Following a brief discussion during Monday evening’s council meeting, the District of Hope Council has tabled the decision on a stay of demolition for the Hope Station House until the Feb. 22 meeting to give district staff and officials time to deliberate.
Representatives of the Coalition for the Preservation of the Hope Station House spoke before council, looking for a six-month stay of demolition to buy the coalition more time to seek financing for preservation options.
“We just want the building,” Coalition representative Arlene Webster said. “We don’t want anything else.”
Webster said the Hope Station House is “a valuable part of our history;” she also said every dollar invested in heritage and tourism brings $2 to the community.
The Hope Station House was built in 1916 and currently stands at Old Hope Princeton Way and has sat empty for a number of years. The agreement to demolish the building came as part of a district settlement with provincial authorities, who failed to undertake consultation with First Nations before attempting to transfer land ownership to the district of Hope. Hope is regarded as ancestral land of the Chawathil First Nation.
The district received $650,000 from the province as part of the same settlement, which has been set aside and may be used in the future for a museum, visitor centre or other community asset.
Mayor Peter Robb said the building would have to be off the property on May 31, and reiterated to the Coalition that demolition is part of the agreement with the province. He said considering the district is under a legal, binding contract, he felt that it might not serve the district’s interests to negotiate and that they may not be in a position to do so.
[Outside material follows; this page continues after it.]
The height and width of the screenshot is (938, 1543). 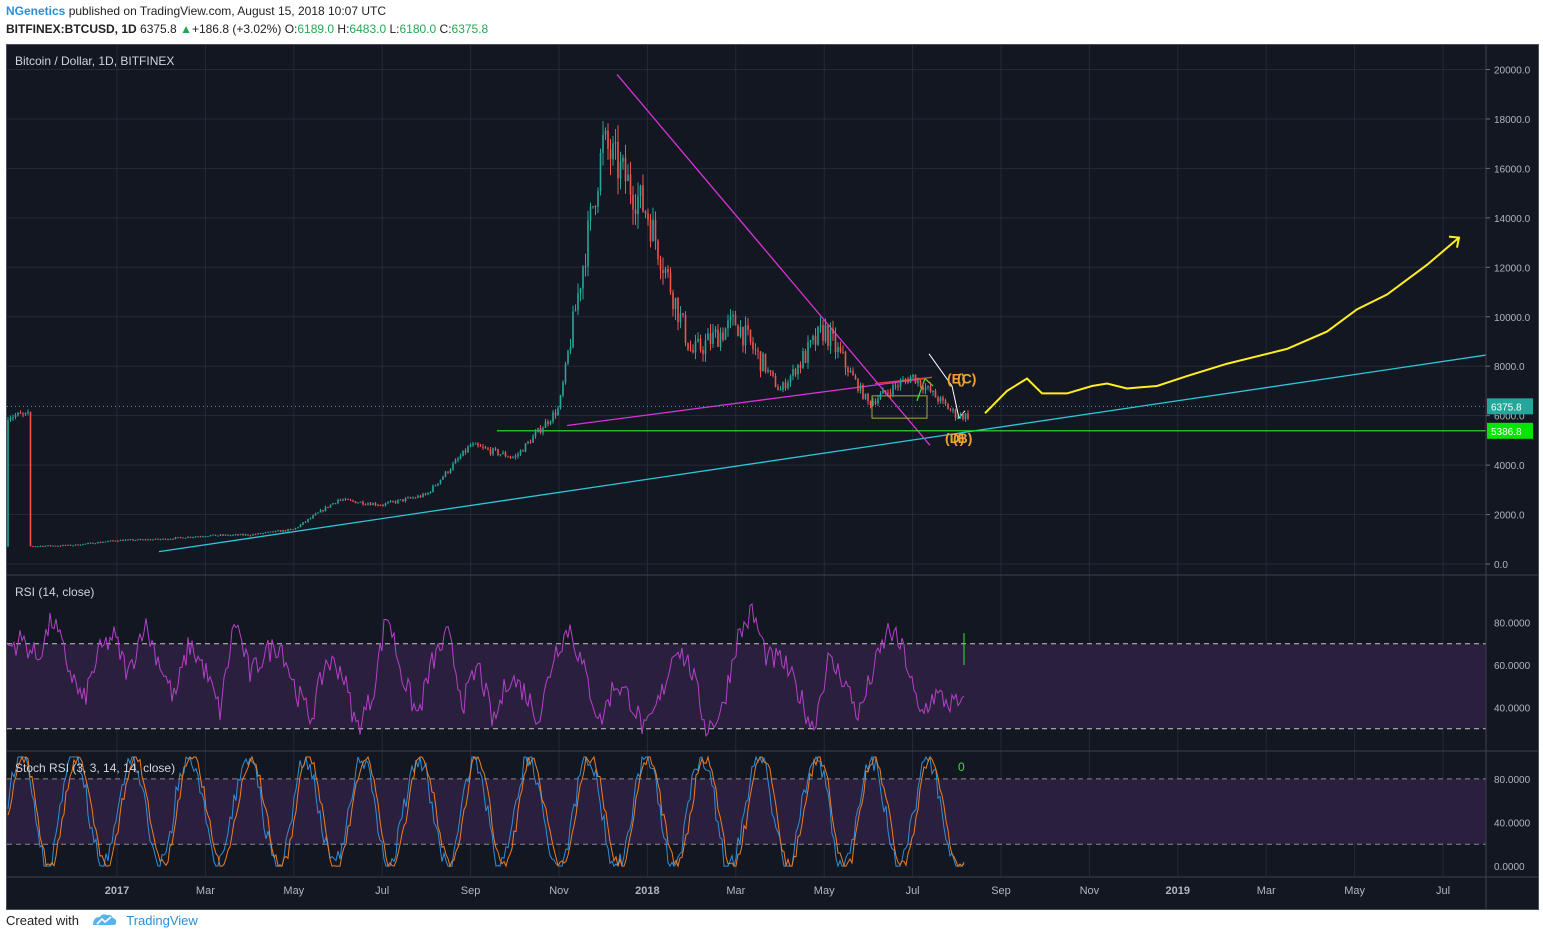 What do you see at coordinates (1178, 891) in the screenshot?
I see `x-tick-label: 2019` at bounding box center [1178, 891].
Members of council acknowledged the agreement. While there was no guarantee the province is going to negotiate, council members seemed interested in possibly exploring other options.
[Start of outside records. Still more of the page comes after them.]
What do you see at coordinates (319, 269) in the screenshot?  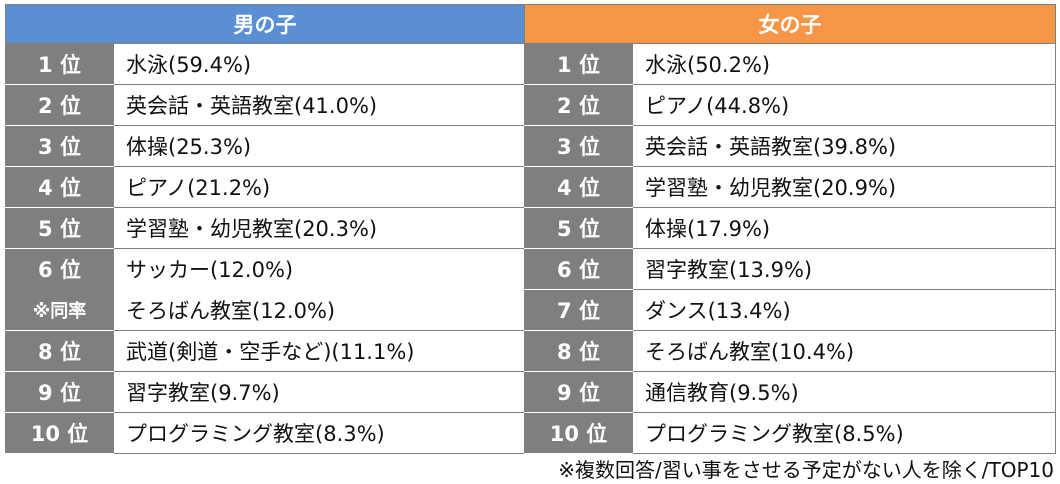 I see `item-cell: サッカー(12.0%)` at bounding box center [319, 269]. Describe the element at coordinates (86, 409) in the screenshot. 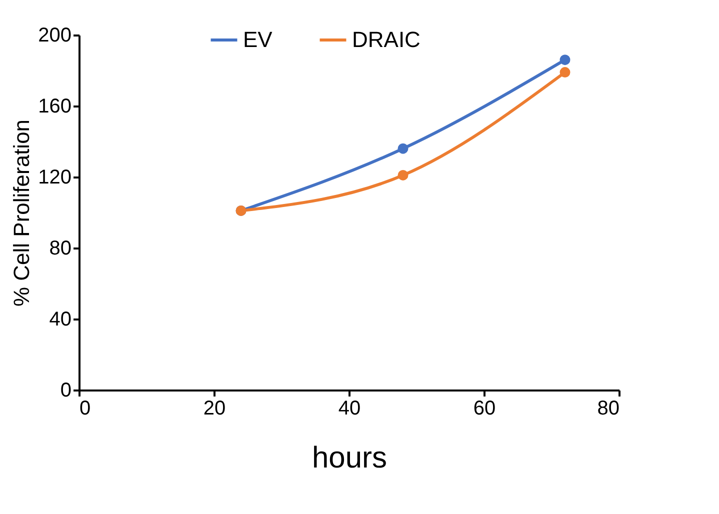

I see `x-tick-label: 0` at that location.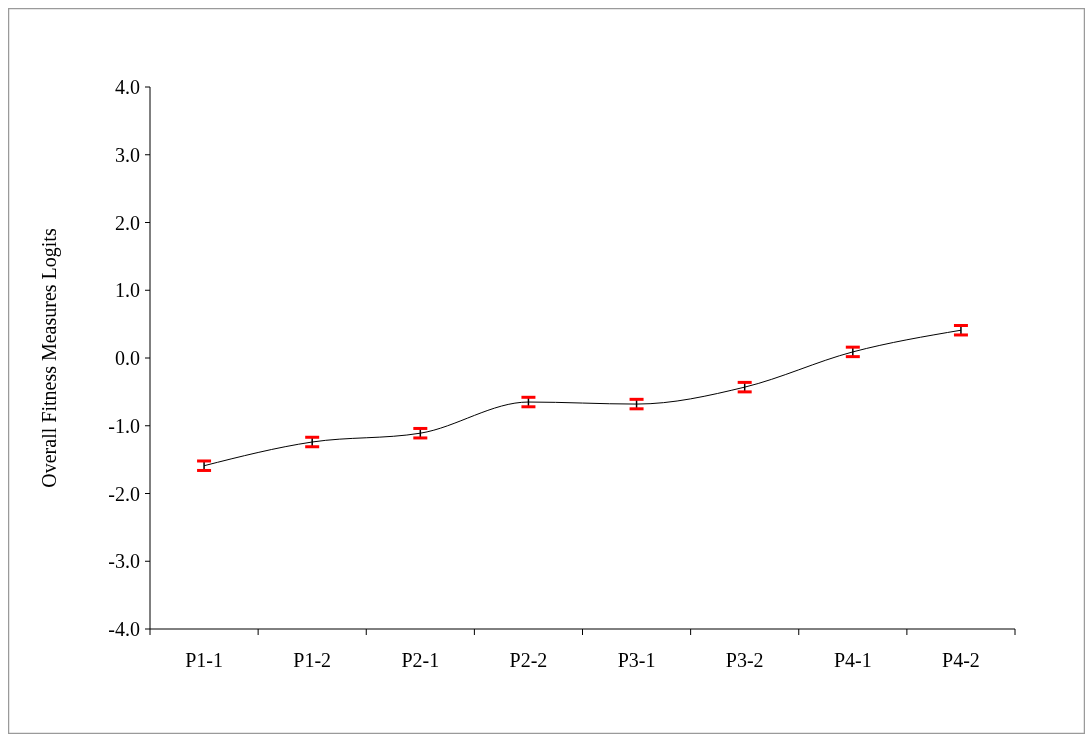 The width and height of the screenshot is (1085, 734). Describe the element at coordinates (420, 660) in the screenshot. I see `x-tick-label: P2-1` at that location.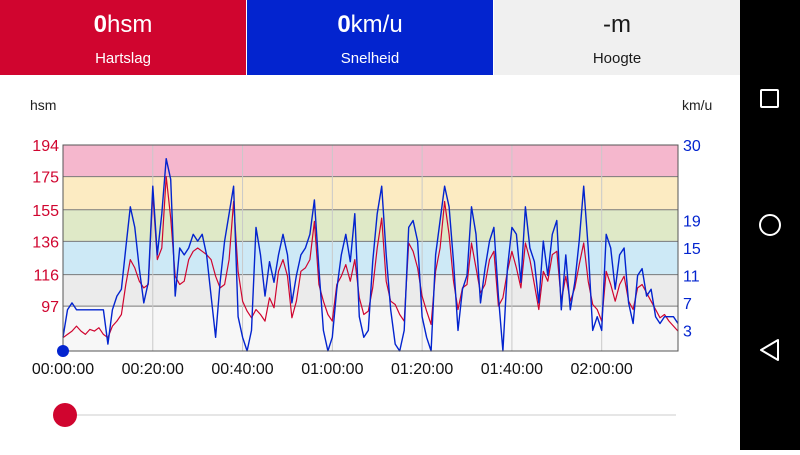 Image resolution: width=800 pixels, height=455 pixels. Describe the element at coordinates (46, 212) in the screenshot. I see `left-tick-label: 155` at that location.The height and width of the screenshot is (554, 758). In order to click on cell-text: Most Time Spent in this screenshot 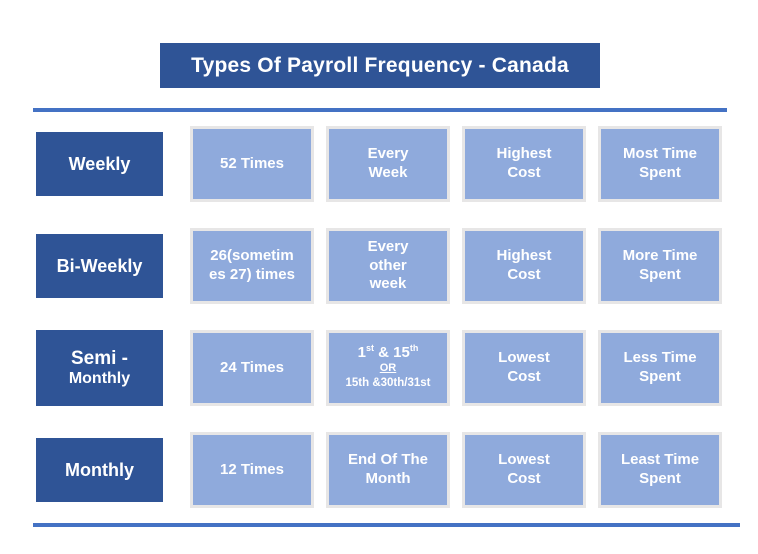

“The biggest thing is making sure the province will entertain this idea at all,” Coun. Dusty Smith said.
Webster said that she did not want the district to go back on the agreement with the province except the demolition.
“We don’t expect you to get directly involved with negotiating with the province. Let us handle that the best we can,” she said.
Robb said the demolition deadline is April 9.
The Coalition, which consists of 13 members, received at least 34 letters from concerned individuals, organizations and groups, all of which had been hand-delivered to District Hall.
Kevin Dicken said there is an opportunity for a stay as the district has not entered into a demolition contract as of yet.
The Hope Station House is not currently listed in the Canadian Register of Historic Places.